Se veía venir. Los inquisidores de la derecha quieren reducir la pluralidad política del país a una contienda moral entre buenos y malos. A la diestra del Padre, los elegidos antifarc, la patria toda; a la siniestra, los condenados, un lunar de prosélitos camuflados de la subversión que afean el paisaje. Su escenario,  una sociedad apolítica, incontaminada, sin divisiones entre izquierda y derecha, sin conflicto. La Colombia idílica que  marcha en pos de una inteligencia sobrenatural hacia la tierra prometida. Otra vez el oro y la escoria de la Violencia contra el ateísmo, la masonería y el liberalismo, hoy en clave de guerra santa contra el demonio del terrorismo. La espada y la cruz remozadas a la Bush, y en el verbo incendiario de los Leopardos.

La pretensión no es gratuita ni es nueva. Germina en un país de partidos moribundos o en embrión, que denigra de la política. Y no le falta razón.

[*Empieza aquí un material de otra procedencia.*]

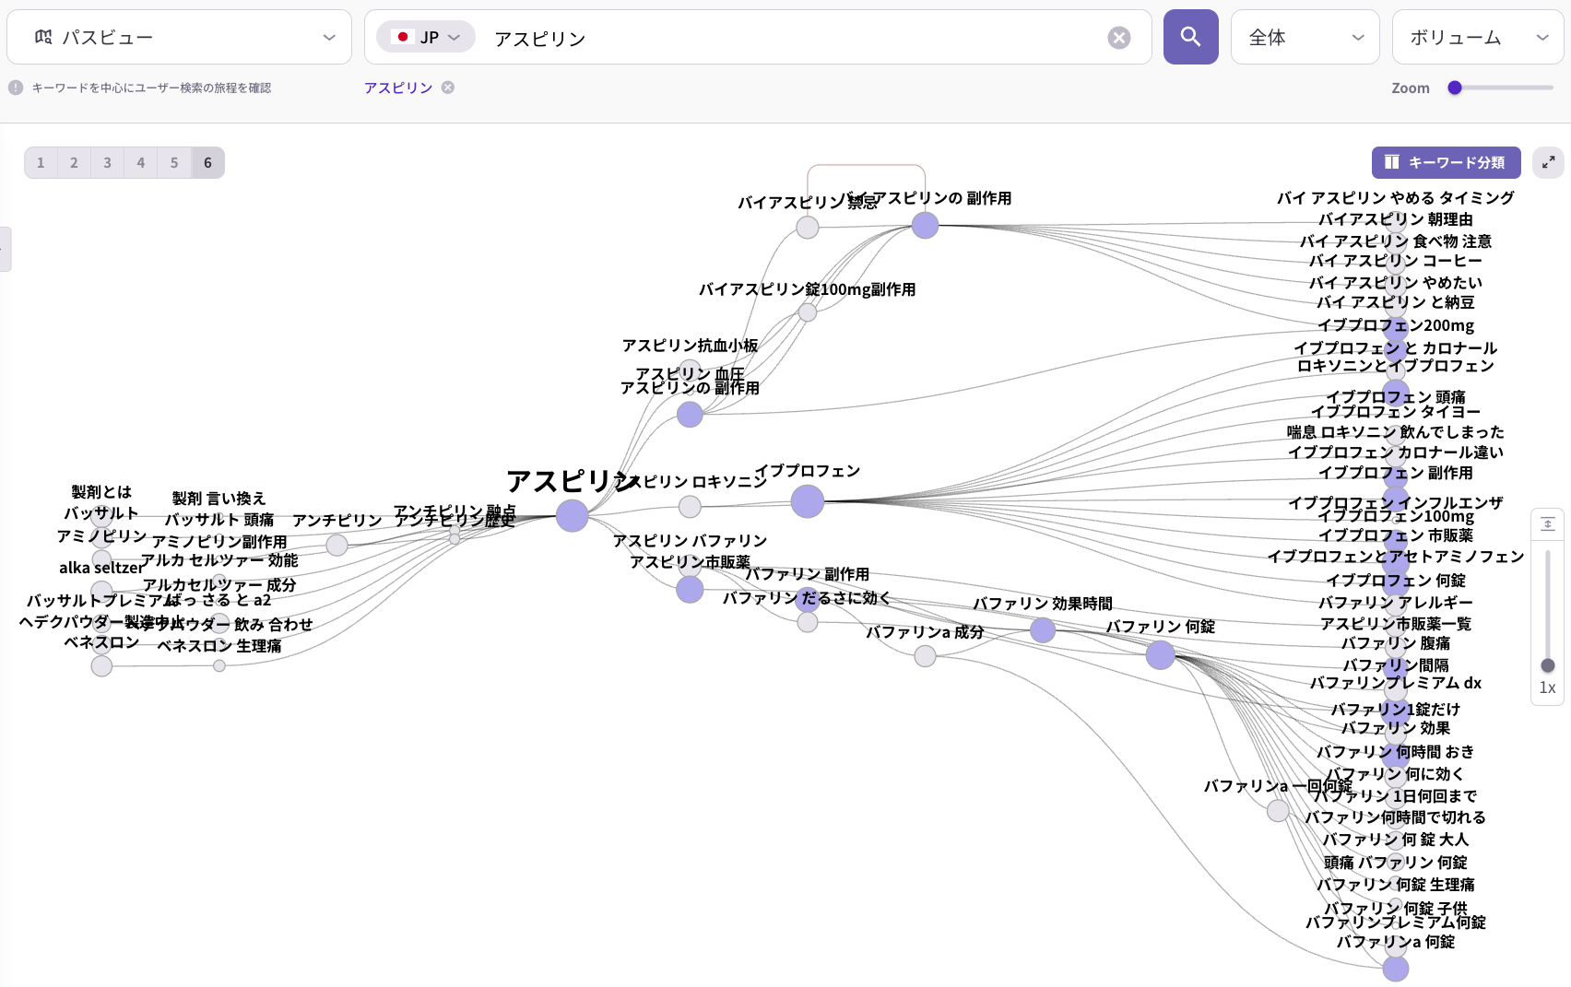Clear the search field with the X icon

Venimos de 30 años de gobiernos compartidos  por colectividades sin ideas, sin oposición, marchitadas por la corrupción, parte de las cuales terminó arrastrada por el narcotráfico y el crimen. En la otra orilla, una izquierda democrática se sacude como puede la coyunda del conservadurimo  que triunfó en su hora sobre la tendencia de la historia y ahogó en sangre el viraje liberal que se intentó en los años 30. Y la coyunda de la guerrilla, que se creyó dueña única del cambio.

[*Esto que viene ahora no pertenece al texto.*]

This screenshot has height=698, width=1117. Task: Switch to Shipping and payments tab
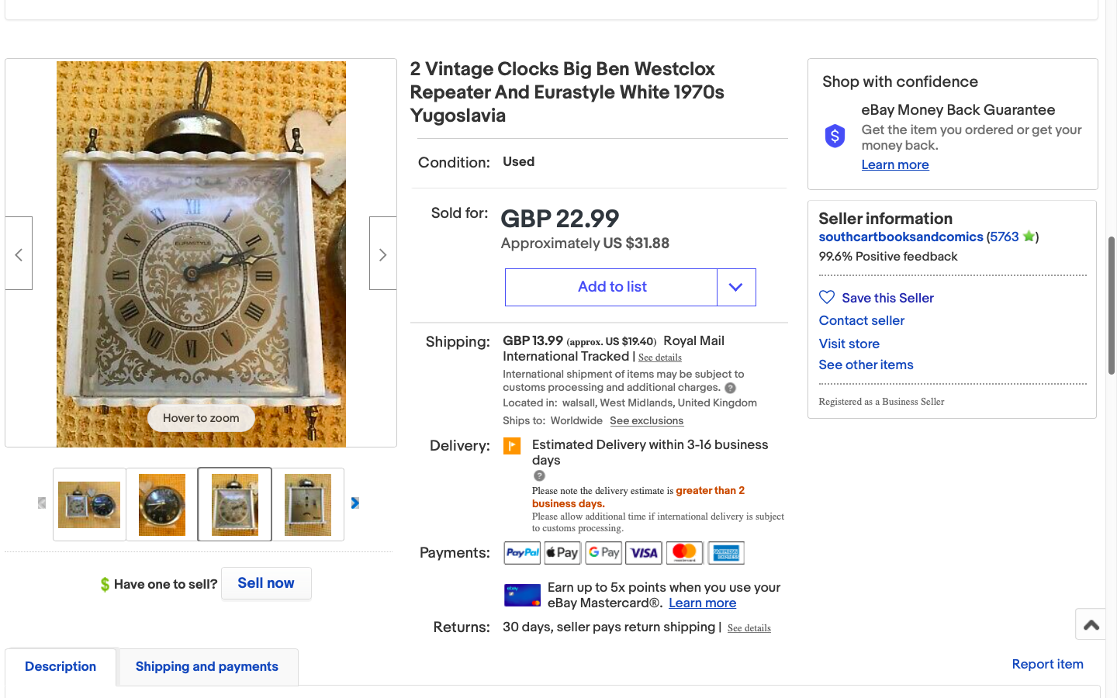206,667
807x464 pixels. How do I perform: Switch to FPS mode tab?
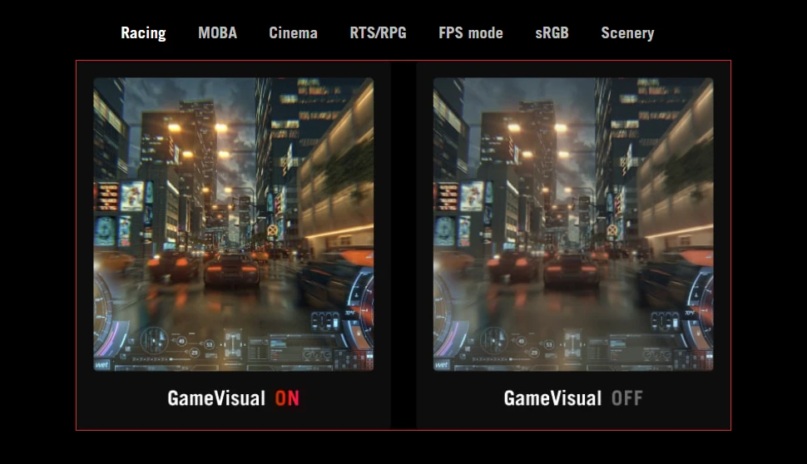tap(471, 33)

Pero al descrédito de la política contribuyó también una cruzada  de 20 años contra el Estado, contra los partidos, los gremios y los sindicatos. Esta ideología se coló en la Constitución del 91, tan enamorada de la democracia directa, “participativa”, ejercida por individuos autónomos, inteligentes y cultos, liberados de  maquinarias,  dueños, por fin, de su destino. La divisa era saltar del clientelismo a la ciudadanía. De Dinamarca a Cundinamarca, en la supuesta  superioridad moral de la ciudadanía  sobre aquella forma depravada de la política. Pero la intención profiláctica, como suele suceder, degeneró en misión sagrada: había que extirpar toda purulencia, cuanta organización política quedara todavía en la sociedad. Y en eso andamos. Somos una comunidad debilitada que apenas si conserva el cascarón de sus canales de expresión colectiva por antonomasia, los partidos.

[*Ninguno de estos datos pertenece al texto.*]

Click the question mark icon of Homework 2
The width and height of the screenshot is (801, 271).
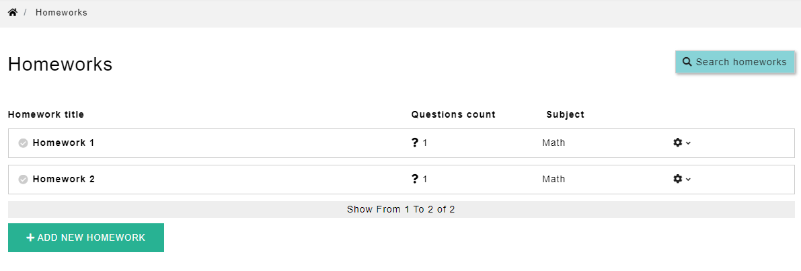pos(415,179)
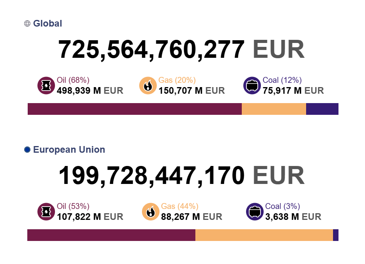The width and height of the screenshot is (365, 264).
Task: Click the Global gas bar segment
Action: 274,109
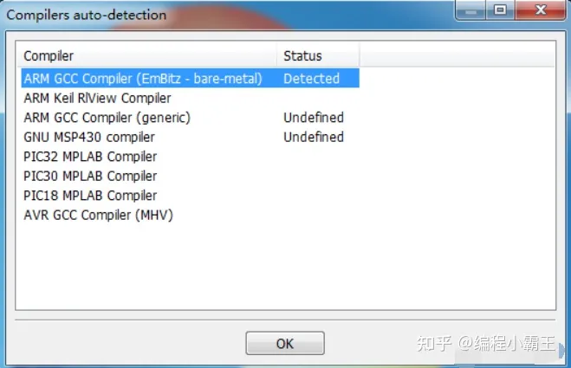The image size is (571, 368).
Task: Click blank header area right of Status
Action: [x=457, y=56]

Eso no demerita, sin embargo, el despertar de la sociedad civil, ni su proyección política. La fuerza arrolladora de la masa variopinta provocó lo impensable: una propuesta de acuerdo sobre lo fundamental, salvar la vida, por encima de todo interés de grupo o de persona; iniciativa que la dirigencia del país no podrá darse el lujo de mirar por encima del hombro. Hasta ahí, la capacidad política de la sociedad como agregado de individuos desorganizados: explosión fugaz que se disuelve en átomos a la vuelta de la esquina, emoción que cualquier habilidoso puede tornar en su favor, amparado en la candorosa “apoliticidad” de los organizadores de la marcha de febrero. Cosa distinta es la perspectiva política de partido o de movimiento, más estable, abarcadora y eficaz, por su vocación de poder. Y diversa, si en democracia estamos.

Nuestros Torquemadas de ocasión, remedo del siniestro mentor de la Inquisición española, quieren deformar la realidad y revolver todo con todo. Según ellos, nadie que    marche contra las FARC podrá marchar también contra los asesinos de la motosierra y  sus cómplices en el Estado. Traicionan a la Patria y a la moral. Además, nadie puede transgredir las fronteras de una definición primaria, monolítica: quien no esté conmigo, está contra mí. Así como se proscribe toda diferencia y matiz en un espacio copado por enemigos de muerte, se niega toda diferencia de bandería partidista. Si el gobierno ofrece protocolizar el despojo de  campesinos entregándoles su tierra a sus victimarios, otros proponen devolver a los desplazados los 7 millones de hectáreas que el paramiliatarismo les arrebató. Abrebocas de una reforma agraria siempre archivada y corazón del conflicto. En suma, matar la culebra por la cabeza, y no echarles tierra a las causas últimas de la violencia. Como ocurrió con la de hace 50 años, cuyos autores intelectuales jamás fueron juzgados y siguen pontificando. Otra diferencia: muchos colombianos vemos en la despolitización inducida de la sociedad un peligro para la democracia. El gobierno, en cambio,  se ha graduado con honores en la ciencia de usar el señuelo de la antipolítica como arma de la peor politiquería.